After spending four months in a Brooklyn prison in 2010, the man who brought about Black Friday, Daniel Tzvetkoff, could avoid further jail time, his lawyer Robert Goldstein told the Australian Associated Press.
The former Internet whiz kid, now 31 years of age, and founder of Intabill (one of the world’s largest online payment processing companies prior to Black Friday) has helped American prosecutors with over 90,000 documents that revealed illegal activities within the grey online poker market in the U.S.
Because of the information Tzvetkoff provided, the U.S. Department of Justice seized the .com Internet addresses of the three biggest online poker companies in the world – PokerStars, Full Tilt Poker and Cereus Poker Network – on April 15, 2011. As a result, PokerStars and FT stopped offering real-money play to their U.S. customers while the two poker sites Cereus was running – Absolute Poker and UltimateBet – were permanently shut down.
For a first-time offender who has never before experienced prison, four-plus months inside the Metropolitan Detention Center in Brooklyn constitutes a harsh and significant punishment. The reality is that even one day in those type of conditions can be exceedingly harsh punishment for a first-time offender like Mr.

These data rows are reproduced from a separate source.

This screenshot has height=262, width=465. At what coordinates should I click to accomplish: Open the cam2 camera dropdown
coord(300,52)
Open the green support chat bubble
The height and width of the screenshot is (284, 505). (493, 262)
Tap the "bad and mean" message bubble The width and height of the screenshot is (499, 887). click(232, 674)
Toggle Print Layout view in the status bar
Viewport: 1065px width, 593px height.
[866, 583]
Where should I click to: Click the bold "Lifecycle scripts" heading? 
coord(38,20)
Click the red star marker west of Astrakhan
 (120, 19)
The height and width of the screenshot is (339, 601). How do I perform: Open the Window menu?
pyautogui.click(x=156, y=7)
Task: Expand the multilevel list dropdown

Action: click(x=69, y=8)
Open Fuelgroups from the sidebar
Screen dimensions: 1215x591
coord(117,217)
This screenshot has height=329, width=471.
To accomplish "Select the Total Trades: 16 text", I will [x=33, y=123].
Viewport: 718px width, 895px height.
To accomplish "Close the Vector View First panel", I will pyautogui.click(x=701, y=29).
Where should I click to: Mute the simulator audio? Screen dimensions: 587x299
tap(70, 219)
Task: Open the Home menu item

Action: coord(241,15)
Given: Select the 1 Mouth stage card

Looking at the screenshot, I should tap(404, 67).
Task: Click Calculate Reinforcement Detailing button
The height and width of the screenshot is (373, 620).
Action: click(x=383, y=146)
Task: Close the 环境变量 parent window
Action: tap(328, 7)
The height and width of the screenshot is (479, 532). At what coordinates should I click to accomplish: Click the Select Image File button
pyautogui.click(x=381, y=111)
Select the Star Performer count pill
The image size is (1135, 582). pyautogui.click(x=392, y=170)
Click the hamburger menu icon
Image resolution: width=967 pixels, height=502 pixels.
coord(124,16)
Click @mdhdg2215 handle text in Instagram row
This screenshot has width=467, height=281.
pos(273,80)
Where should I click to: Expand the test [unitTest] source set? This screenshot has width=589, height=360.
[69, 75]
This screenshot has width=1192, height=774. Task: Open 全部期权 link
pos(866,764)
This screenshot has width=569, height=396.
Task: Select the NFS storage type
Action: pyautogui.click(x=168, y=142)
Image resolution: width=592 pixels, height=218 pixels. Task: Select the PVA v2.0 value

Tzvetkoff,” Goldstein explained.
Tzvetkoff’s parents supported him and sent a letter to the judge who is currently handling his case saying that their son has matured into “a responsible, capable, and motivated young man” and that the actions that led to his arrest were a direct result of the fact the he was “young at the time and therefore easily influenced by others.”
Now, the Internet whiz kid is in the witness protection program and has recently been employed in Australia as a chief technical officer for “a respectable organization,” Goldstein added.